Financial Services segment revenues of $38 million declined 14.1% year over year on a reported basis and 2.7% in organic cc, owing to the impact of the COVID-19 pandemic and the recent dispositions.
Adjusted EBITDA of $348.3 million increased 14.5% on a reported basis and 12.4% in organic cc. Adjusted EBITDA margin came in at 51.3% compared with 46.6% in the prior-year quarter.
Balance Sheet and Cash Flow
Verisk exited second-quarter 2020 with cash and cash equivalents of $309.4 million compared with $204.4 million at the end of the prior quarter. Long-term debt was $2.69 billion compared with $2.65 billion at the end of the prior quarter.

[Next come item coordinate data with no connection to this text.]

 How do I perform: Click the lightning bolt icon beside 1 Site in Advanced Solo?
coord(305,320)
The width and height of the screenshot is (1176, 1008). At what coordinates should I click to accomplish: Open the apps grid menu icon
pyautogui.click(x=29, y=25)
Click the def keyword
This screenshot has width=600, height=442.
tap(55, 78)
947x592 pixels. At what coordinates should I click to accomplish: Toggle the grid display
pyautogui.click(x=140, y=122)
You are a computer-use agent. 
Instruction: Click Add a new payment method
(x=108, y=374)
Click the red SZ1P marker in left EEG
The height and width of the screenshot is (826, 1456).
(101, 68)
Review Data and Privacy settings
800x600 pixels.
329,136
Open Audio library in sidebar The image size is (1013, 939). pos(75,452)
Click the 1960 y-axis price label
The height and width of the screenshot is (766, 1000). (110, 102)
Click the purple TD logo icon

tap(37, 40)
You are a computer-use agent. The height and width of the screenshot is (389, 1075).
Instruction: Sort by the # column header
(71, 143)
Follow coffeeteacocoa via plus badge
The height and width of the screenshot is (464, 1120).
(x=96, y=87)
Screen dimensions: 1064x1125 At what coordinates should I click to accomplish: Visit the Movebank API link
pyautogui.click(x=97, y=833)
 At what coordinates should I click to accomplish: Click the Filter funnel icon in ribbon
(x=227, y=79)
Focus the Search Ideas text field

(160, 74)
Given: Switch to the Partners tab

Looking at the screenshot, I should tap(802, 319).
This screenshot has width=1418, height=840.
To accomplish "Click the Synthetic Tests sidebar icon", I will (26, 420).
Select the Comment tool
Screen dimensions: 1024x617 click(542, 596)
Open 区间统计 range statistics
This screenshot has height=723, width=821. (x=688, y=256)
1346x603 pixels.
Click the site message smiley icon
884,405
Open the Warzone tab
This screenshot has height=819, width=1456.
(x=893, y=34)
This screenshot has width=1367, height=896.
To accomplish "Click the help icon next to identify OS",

The company generated $249.5 million of cash from operating activities and capex was $56.7 million. Free cash flow was $192.8 million.
Share Repurchases & Dividend Payout
During the reported quarter, Verisk returned $218 million to shareholders through dividend payouts and repurchases
During the second quarter, the company repurchased nearly 0.5 million shares at an average price of $152.59 for a total cost of $75 million. As of Jun 30, the company had $379 million available under its share-repurchase authorization.
The company paid out a cash dividend of 27 cents per share on Jun 30. On Jul 29, the company's board of directors approved a quarterly cash dividend of 27 cents, payable on Sep 30, to shareholders of record as of Sep 15.
How Have Estimates Been Moving Since Then?
It turns out, estimates review have trended upward during the past month.
Currently, Verisk has a nice Growth Score of B, though it is lagging a bit on the Momentum Score front with a C. Charting a somewhat similar path, the stock was allocated a grade of D on the value side, putting it in the bottom 40% for this investment strategy.
Overall, the stock has an aggregate VGM Score of C. If you aren't focused on one strategy, this score is the one you should be interested in.
Estimates have been broadly trending upward for the stock, and the magnitude of these revisions looks promising. Notably, Verisk has a Zacks Rank #3 (Hold). We expect an in-line return from the stock in the next few months.